Theorem test_foo: forall (X: Type) (P Q: X -> Prop) , (exists x, P x) -> (exists x, P x \/ Q x).
Proof.
intros X P Q H.
eexists.
left.
Fail apply H.
I know I can distruct H but I hoped I can apply it as it is.
any ideas how to do that ?
What is wrong with destructing H
? This is the sensible way forward. If you fear you will still need H
afterward, just do destruct (H)
.
In this particular example there was no problem, but in other example the environment might grow to be huge and I would like to avoid destructing stuff and try to use it as it is if possible.
If your hypothesis H
was {x | P x}
instead of (exists x, P x)
, you could do apply (proj2_sig H)
.
I am not fully sure I understand what does {x | P x}
mean
I don't really understand why you consider destructing a problem, and you probably can't avoid destruct here (except switching to sig as @Guillaume Melquiond said), but this theorem allows precisely to avoid destructing existentials in some further proofs.
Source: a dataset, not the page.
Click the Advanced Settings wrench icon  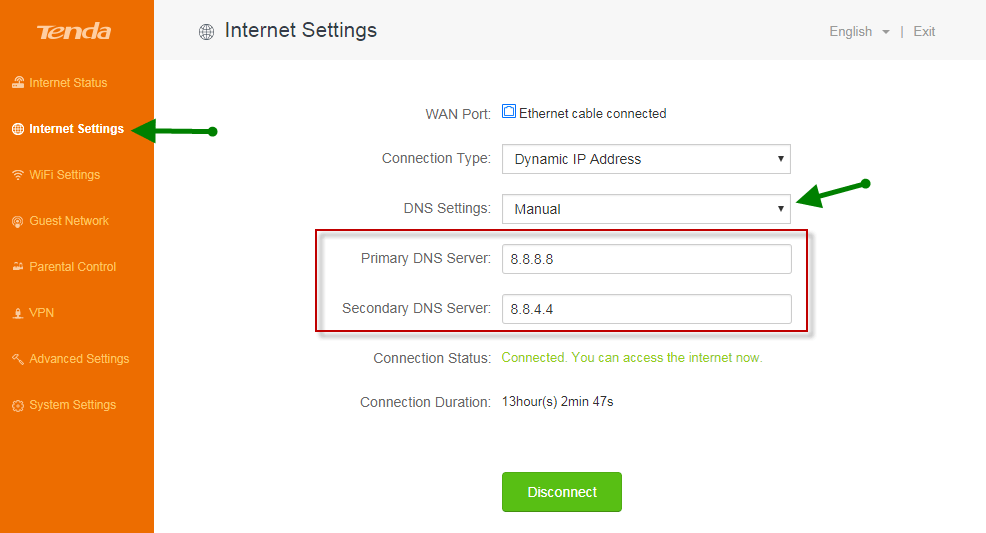pyautogui.click(x=18, y=359)
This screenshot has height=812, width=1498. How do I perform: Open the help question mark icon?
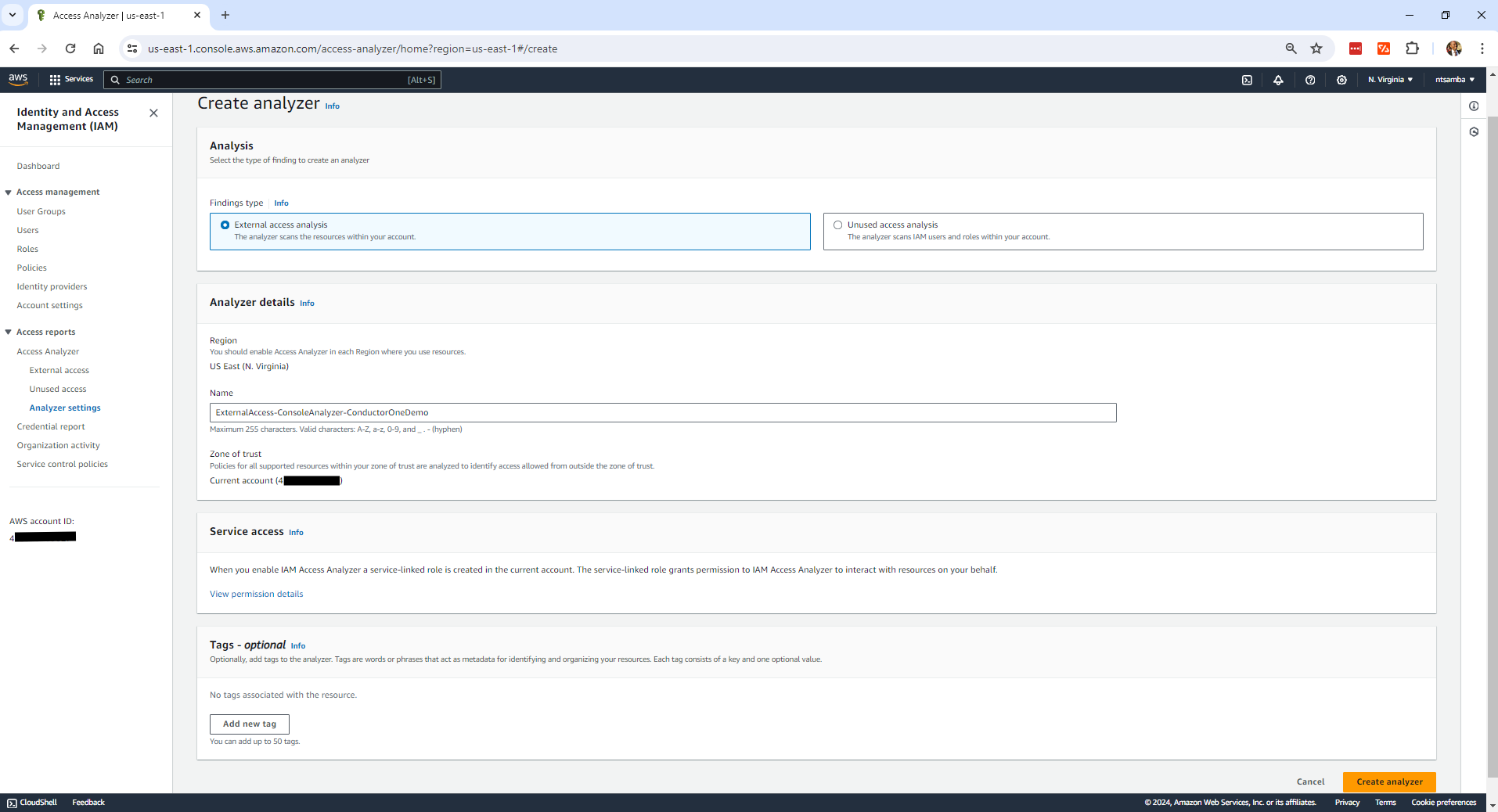[1310, 79]
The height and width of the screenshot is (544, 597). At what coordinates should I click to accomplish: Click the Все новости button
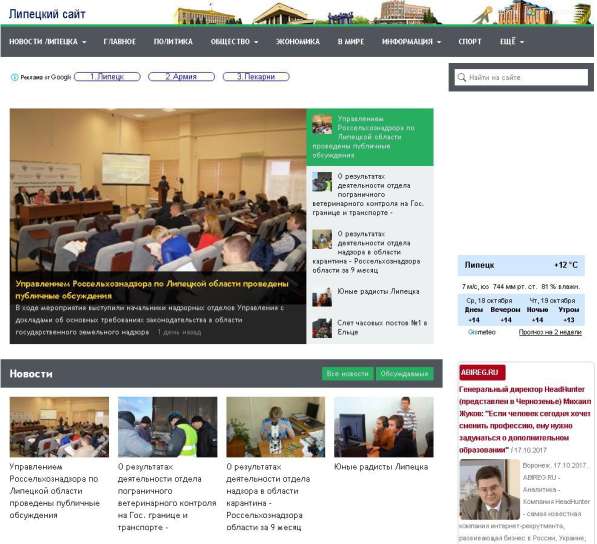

You might want to prove a stronger one like this.
Theorem test_foo: forall (X: Type) (P Q: X -> Prop) , (exists x, P x) -> (forall x, P x -> Q X)-> (exists x, Q x).
{x | P x}
is the same as (exists x, P x)
, except that it lives in Set
rather than in the non-informative Prop
. In other words, you can recover x
from the earlier, but not from the latter. (And you need to recover x
in order to fill P ?x
without destructing H
.)
@Pierre Courtieu that wasn't something I was trying to prove, I just had a similar pattern that emerged somewhere in some much longer proof.
@Guillaume Melquiond thanks for the clarifications.
That said, @Pierre Courtieu 's solution is a good one. fun P => exists x, P x
is a filter, so you can work in a monadic style (e.g., test_foo
) and never ever destruct existentials.
(No, scrap that, it is a filter only if P
is constrained, but the monadic style can nevertheless be used.)